Una riflessione sul Vangelo secondo Matteo (Mt 17,12) dal Vangelo del giorno (Mt 17,10-13)

«… ma io vi dico: Elìa è già venuto e non l’hanno riconosciuto; anzi, hanno fatto di lui quello che hanno voluto. Così anche il Figlio dell’uomo dovrà soffrire per opera loro». Allora i discepoli compresero che egli parlava loro di Giovanni il Battista.

Audio della riflessione

Qualcuno dovrà spiegarci perché nella vita chi fa del bene deve sempre soffrire e pagare, perché ci si accanisce contro di lui, perché prima o poi debba vedersi contro qualcuno … non si tratta di un vittimismo di maniera, di quella convinzione di sentirsi sempre perseguitati, perché troviamo giusto difficoltà a realizzare ciò che pensiamo, ma di una oscura lotta del male contro il bene.

La nostra fede cristiana non accetta che nel mondo ci siano due principi: quello del bene e quello del male che si combattono uno contro l’altro. Da una parte il bene, Dio, dall’altra il male, Satana, in perenne lotta tra di loro, a farsi dispetti, ad alternarsi alla guida del mondo: è una concezione della vita molto pagana, tipica degli dèi dell’Olimpo, di concezioni sacrali del mondo.

Noi non siamo le vittime di una lotta tra il principio del bene e il principio del male: per la fede cristiana esiste solo Dio come principio superiore di tutto. Satana è una creatura decaduta che non può niente contro Dio, ne è stato sconfitto.

Non siamo in balia di forze misteriose che ci rubano la vita: la vita la possiamo buttare solo noi!
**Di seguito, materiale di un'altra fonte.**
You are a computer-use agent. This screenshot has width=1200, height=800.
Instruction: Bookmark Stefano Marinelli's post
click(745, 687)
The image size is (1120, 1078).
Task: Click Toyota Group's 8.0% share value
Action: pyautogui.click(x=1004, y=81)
Nel mistero del male ci sta la nostra libertà: siamo noi che non scegliamo bene, che ci lasciamo incantare, che di fronte al bene opponiamo la comodità, l’egoismo, l’interesse … e questo si scatena contro ogni tentativo di scalfirne il dominio.

Non è vero che chi fa il bene sia innocuo: chi fa il bene intacca sempre il potere dell’egoismo e chi ha impostato la vita solo per sé, per i suoi interessi lo elimina.

Così è stato di Giovanni il battezzatore, e così sarà di Gesù più tardi, dopo che ne avrà preso il posto nella società ebraica di allora: il figlio dell’uomo dovrà soffrire per opera loro.

Non c’è speranza allora per chi vuol vivere bene?

Assolutamente sì, perché Gesù è proprio venuto a dimostrare che si possono spuntare le frecce della morte con la fiducia in Dio. La speranza è sempre sostenuta da una certezza: dall’amore del Signore, dal suo disegno cui chiama ogni creatura, libera di rispondere e di accoglierlo.

Lui ha vinto il mondo tramite il dono dell’amore di suo Figlio Gesù, che noi vigilanti, vogliamo sempre incontrare e … decidere di stare dalla sua parte.

L’avvento ne è un momento fondamentale … per stare dalla sua parte.